3. Today, we focus our
attention on a text that's largely identified with Christmas. It's the Holy
Spirit inspired prophecy that Isaiah recorded about what Immanuel would do when
He entered this sinfully dark world clothed in our human flesh some 700+ years
later. To the Israelites then who were languishing deep in the dismal
darkness of their Babylonian captivity, God communicated gracious
reassurance. He does the same to us today as we trudge through the
doom-and-gloom darkness of this sin-filled life. That merciful message is
none other than … Jesus lights up your lives.
4. Through our Lord
Jesus the gloom of our anguish is dispelled.
Isaiah 9:1 says, “1
But there will be no gloom for her who was in anguish. In the former time he
brought into contempt the land of Zebulun and the land of Naphtali, but in the
latter time he has made glorious the way of the sea, the land beyond the
Jordan, Galilee of the nations.” For many people life is all about just coping
and surviving. Physical, emotional, mental, relational, and, especially,
spiritual issues threaten to drown us in the abyss of this seemingly
God-forsaken world. Sin along with its consequences abounds as is evident
by ugly things such as physical sicknesses, accident injuries, and increasing
age that damage our bodies; emotional stresses and turmoils that bruise and
break our hearts; mental illnesses and breakdowns that disturb us; relational
disagreements that disconnect wives and husbands, parents and children,
brothers and sisters, other family members, friends, and acquaintances at work,
school, and church; and spiritual confusion and denial of God's holy truth that
separate many from Jesus Christ.
5. When you’re in the
darkness of sin, when you can’t see where you’re going and are stumbling around
in the dark, this can be a frightening thing.

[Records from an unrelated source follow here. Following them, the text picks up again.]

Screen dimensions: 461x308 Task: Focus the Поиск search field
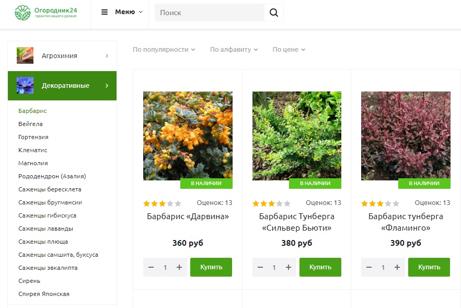(210, 13)
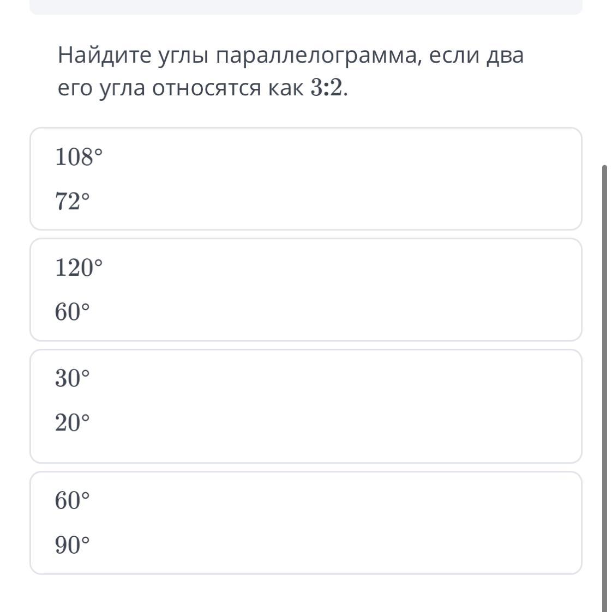Click the ratio 3:2 in the question
Screen dimensions: 612x612
pyautogui.click(x=328, y=88)
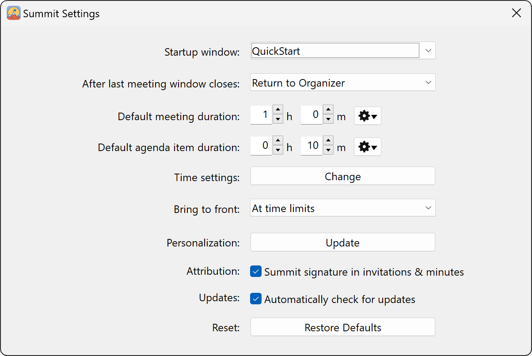The width and height of the screenshot is (532, 356).
Task: Decrease agenda item duration minutes
Action: coord(328,150)

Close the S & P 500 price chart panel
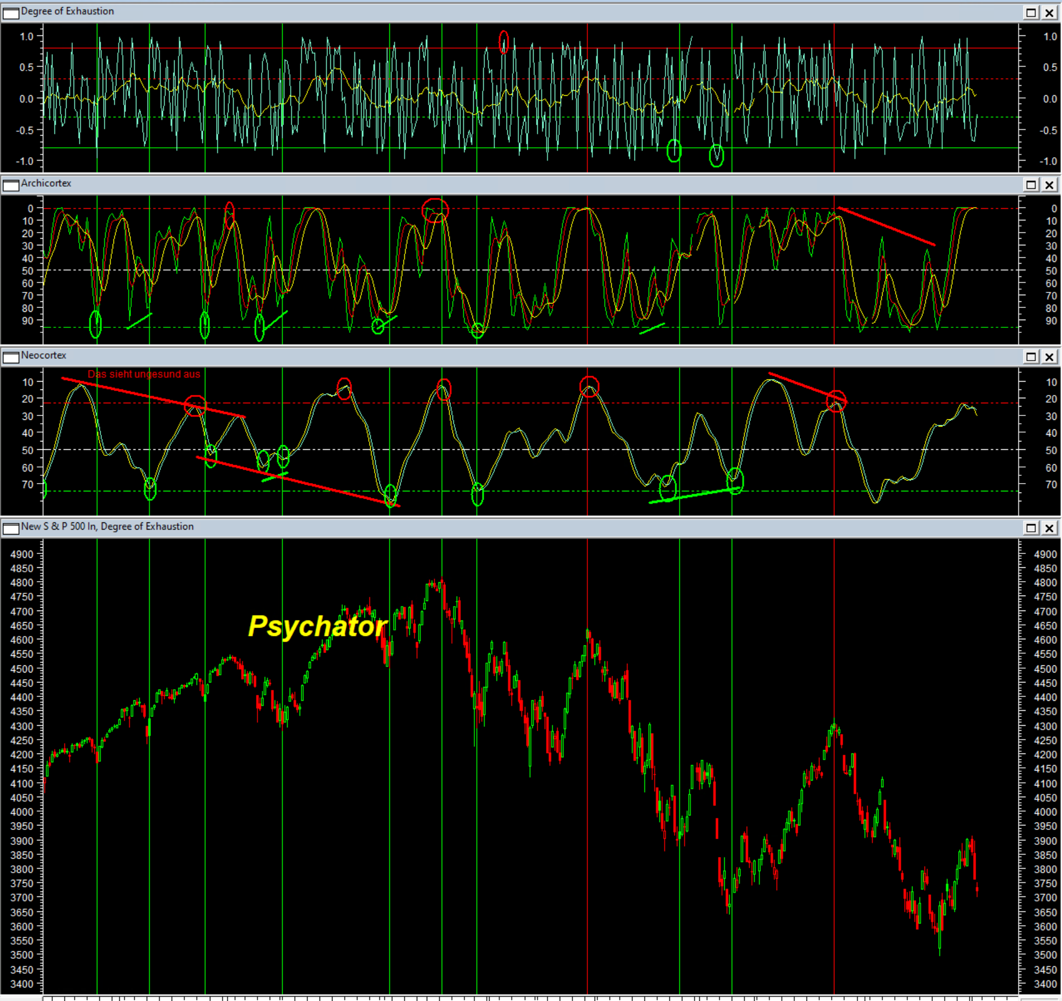point(1049,528)
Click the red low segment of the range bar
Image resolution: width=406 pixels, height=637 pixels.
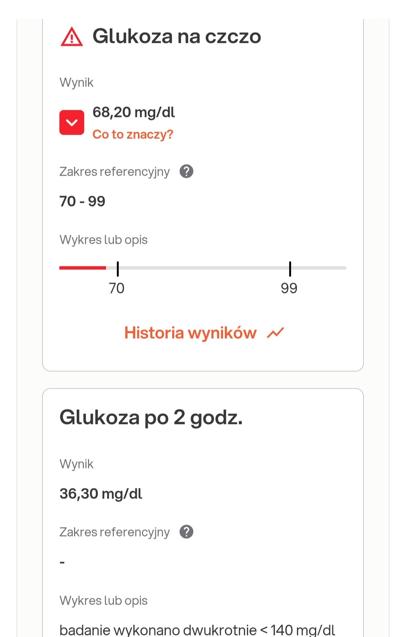point(83,268)
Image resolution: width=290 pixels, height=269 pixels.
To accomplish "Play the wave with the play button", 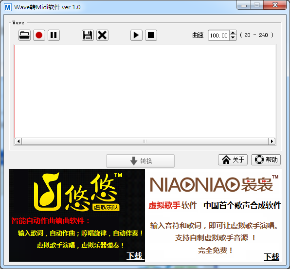I will pyautogui.click(x=136, y=35).
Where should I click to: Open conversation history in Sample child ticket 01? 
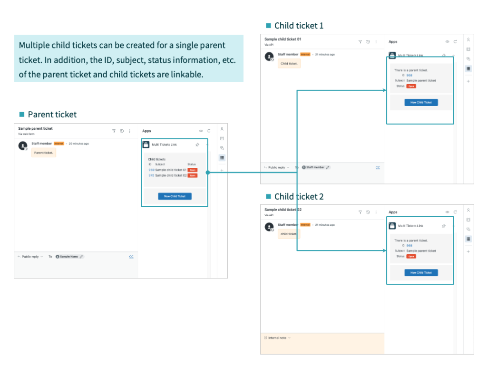tap(368, 42)
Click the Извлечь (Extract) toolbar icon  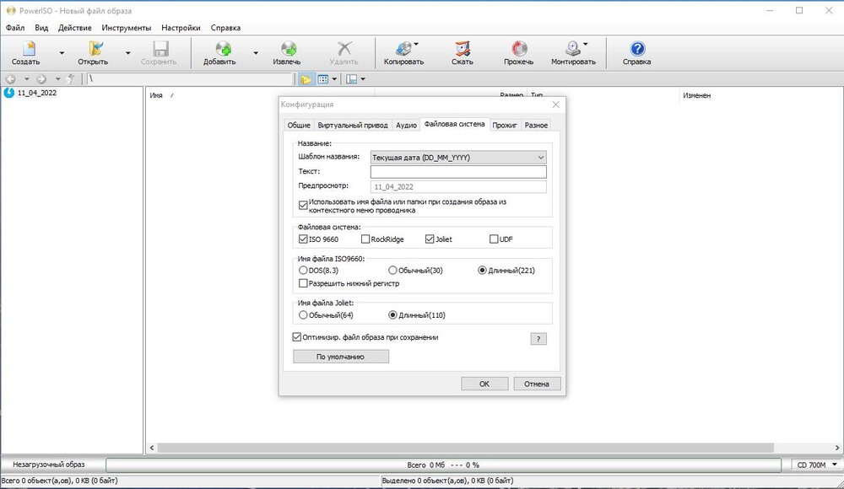point(287,50)
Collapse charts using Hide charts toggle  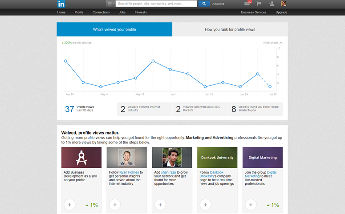click(272, 43)

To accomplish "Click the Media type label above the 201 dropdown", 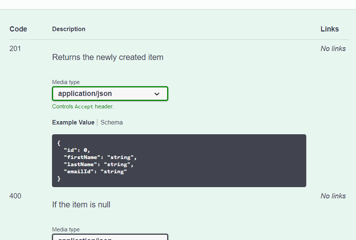I will (x=66, y=82).
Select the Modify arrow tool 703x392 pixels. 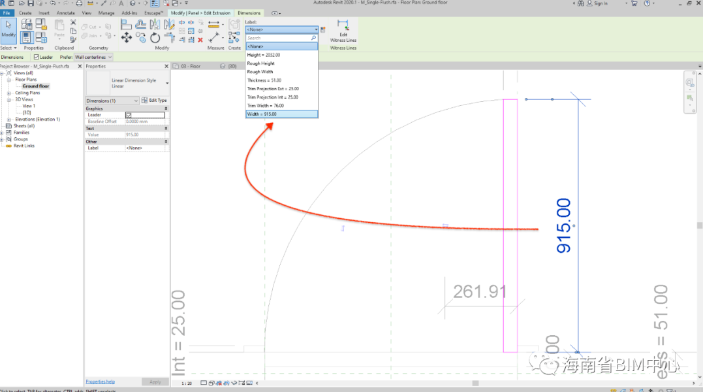pyautogui.click(x=8, y=29)
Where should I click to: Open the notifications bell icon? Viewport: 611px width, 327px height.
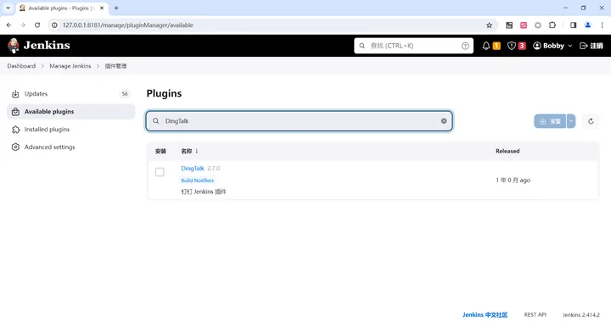point(486,46)
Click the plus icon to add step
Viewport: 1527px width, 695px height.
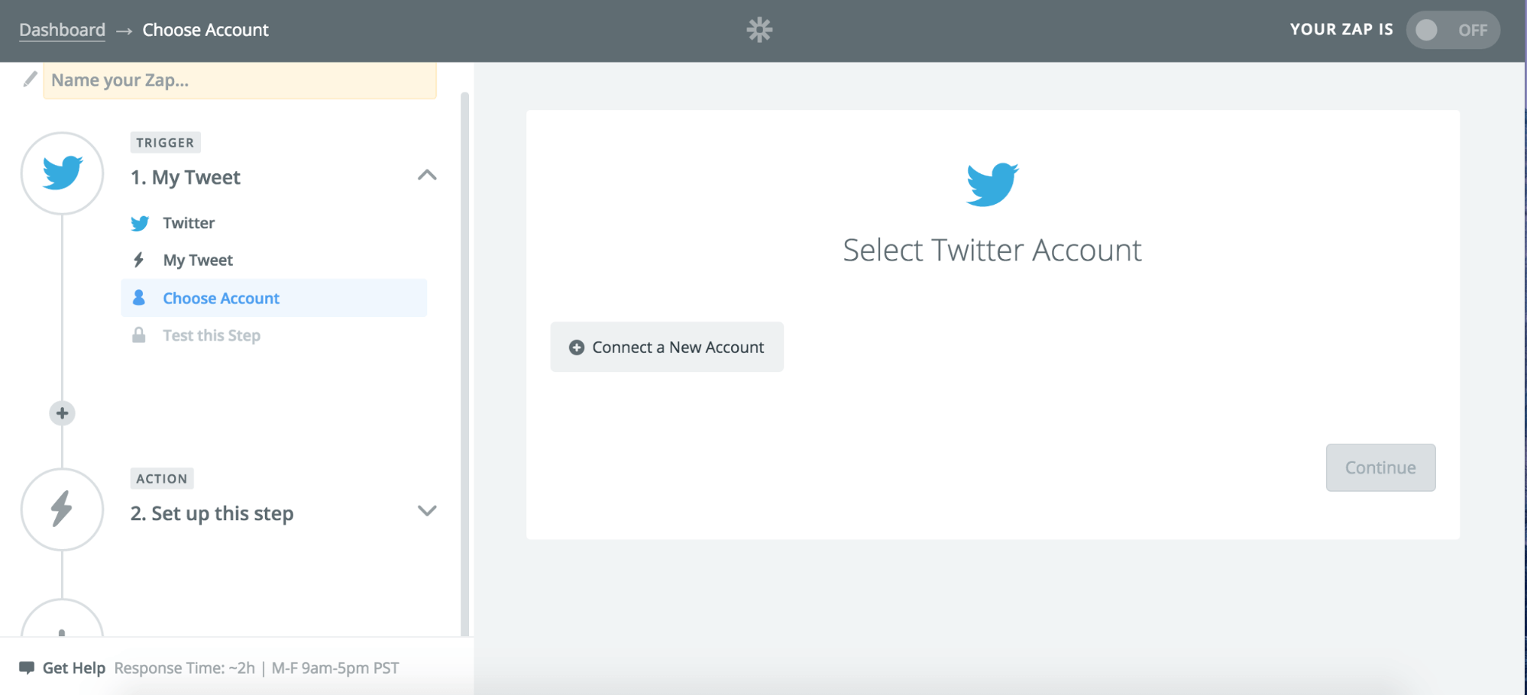(62, 413)
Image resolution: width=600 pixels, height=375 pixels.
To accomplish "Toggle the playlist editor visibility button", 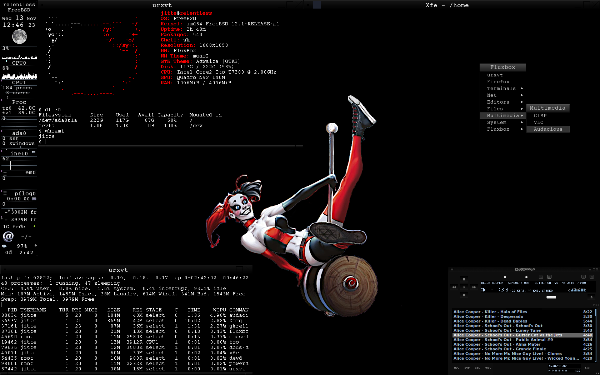I will (549, 277).
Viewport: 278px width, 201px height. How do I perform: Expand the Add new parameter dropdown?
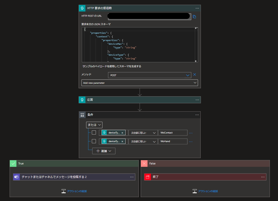[140, 83]
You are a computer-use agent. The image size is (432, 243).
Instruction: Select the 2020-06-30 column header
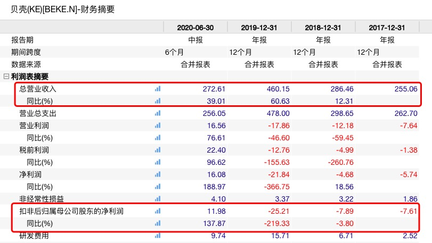tap(195, 28)
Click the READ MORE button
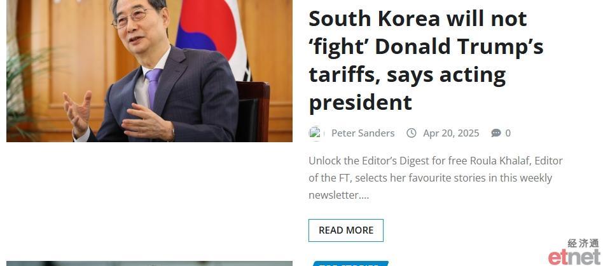This screenshot has width=603, height=266. (346, 230)
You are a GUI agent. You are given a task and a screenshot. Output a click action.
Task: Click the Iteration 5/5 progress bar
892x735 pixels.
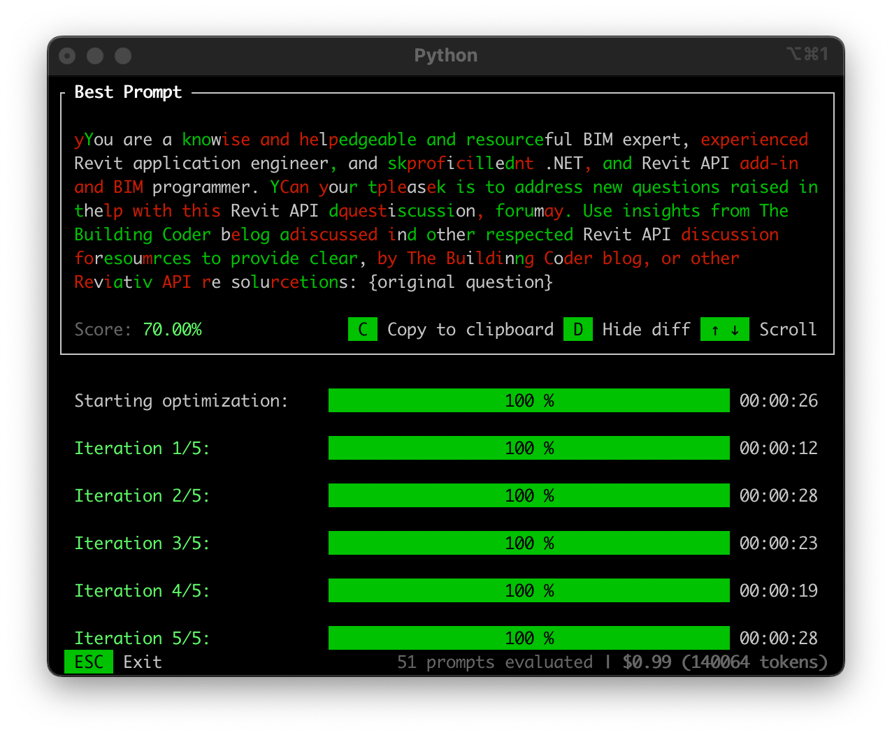(528, 638)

Consider this situation. Jane got lost while driving home
in a blinding snowstorm. Then she remembered what her father had once told her,
“If you are ever lost in a snowstorm,
wait for a snowplow and follow it.” Pretty soon a snowplow came by, so Jane
pulled behind it and followed it for almost an hour. Then the driver stopped,
got out of his truck, walked back to her car, and asked what she was doing. She
explained that her father had told her to follow a snowplow if she was ever
lost in a snowstorm. “Okay,” he said.
“I’ve finished with the Wal-Mart lot. Now
you can follow me over to Kmart.”
6. You see, Jesus lights up your lives in the midst
of the darkness all around you. Your
situation in life isn’t as bad as your think.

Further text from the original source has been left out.